La Finance est notre ennemi et les marchés boursiers sont sa vulnérabilité.
Au XXIème siècle, la Révolution sera financière ou bien ne sera pas. Il ne s’agit plus de couper des têtes ou de lancer des pavés, encore moins de faire tomber un gouvernement qui n’a de toute façon plus les moyens d’agir sur le cours des choses – et qu’un autre, peu ou prou le même, remplacerait aussitôt. Il s’agit uniquement de faire fondre la valeur financière, de faire s’écrouler les marchés financiers. Parce que ce sont eux, et eux seulement, qui sont les puissants et les oppresseurs.
Et il ne suffit pour cela, en vérité, que de leur faire peur.
Et notre force, c’est le nombre.
Voilà sur quoi il me semblerait utile de travailler :
- Trouver le moyen le plus efficace pour, en étant des millions, faire mal à la Finance – faire réfléchir des économistes sur le sujet ;
- Devenir des millions, à travers le monde entier – développer les outils 2.0 d’une coordination planétaire ;
- Frapper ensemble et faire mal ;
- Penser le Monde d’après et lui donner une cohérence systémique – oui, ça pourrait s’avérer utile, quand même…
Voilà sur quoi il me semblerait utile de travailler.
Toute autre action de moindre envergure ne s’apparente en réalité à rien d’autre qu’à chatouiller les couilles du mammouth.
Moi, ça fait bien longtemps que je n’en retire plus aucune satisfaction politique.
Parce que j’en ai plus qu’assez de faire mumuse, et de contempler mes petites victoires symboliques en faisant mine de ne pas voir qu’au fond ça ne change rien.
Et ce billet de blog non plus, au fond, évidemment…
Post Scriptum long et dense qu’on peut éviter de lire – J’écris cela après avoir passé du temps place de la République, avec les #NuitDebout parisiens. J’y ai croisé quatre groupes. Le groupe des passants curieux. Celui de ceux qui cherchent à éveiller les consciences, à retrouver en chacun le citoyen et sa responsabilité, à rencontrer l’autre dans un retour bienvenu à l’agora et au politis. Le troisième groupe est constitué de ceux qui veulent agir, voir converger les luttes, mener des opérations qui frappent positivement les esprits, donner une visibilité à un mouvement afin qu’il grandisse. Le dernier groupe est à l’affût, militants aguerris de la révolution violente et experts de l’entrisme, allumant ici ou là des mèches et espérant qu’à la fin tout finisse par s’embraser et qu’enfin survienne le Grand Soir – ce Grand Soir messianique qu’ils attendent fiévreusement et se promettent ardemment depuis un demi-siècle.

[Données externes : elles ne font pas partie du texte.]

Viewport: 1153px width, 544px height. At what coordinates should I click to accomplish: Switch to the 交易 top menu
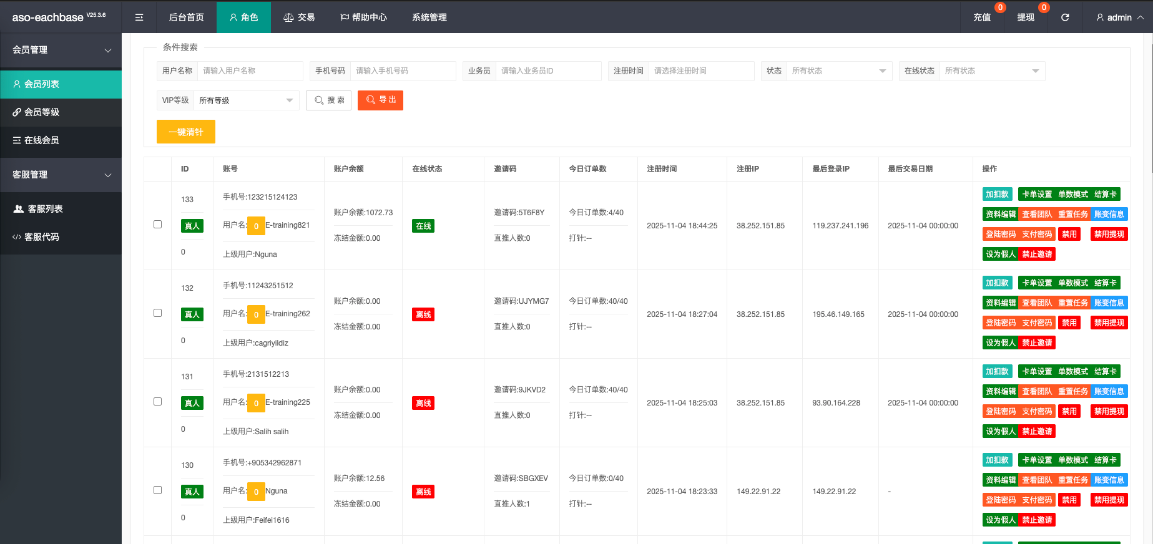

J’ai croisé ces quatre groupes, finalement assez distincts, et je me suis retrouvé convaincu que le quatrième groupe aurait la peau de la fraîcheur, pourtant si indispensable aujourd’hui, qui émane d’une façon ou d’une autre des trois autres groupes. Parce que, par essence, la fraîcheur ça ne dure jamais et que les petits gars du Grand Soir savent comment exploiter les frustrations et les aigreurs, la déception d’un mouvement qui espère beaucoup mais ne débouche sur rien qui ne soit surtout symbolique, et finalement vain – tant l’ennemi est puissant. Et il m’est apparu essentiel non seulement d’identifier précisément cet ennemi – et le consensus semble assez large sur ce point – mais également de dire qu’il nous fallait cesser de nous en prendre à ses petits soldats – un Premier Ministre, un patron du Medef, une agence bancaire -, cesser de nous laisser piéger par la tentation narcissique de l’action symbolique et son retentissement médiatique, cesser de faire des ronds de jambe pour décider de frapper à la tête. Notre ennemi c’est la Finance. Tout doit partir de là et tout doit y converger.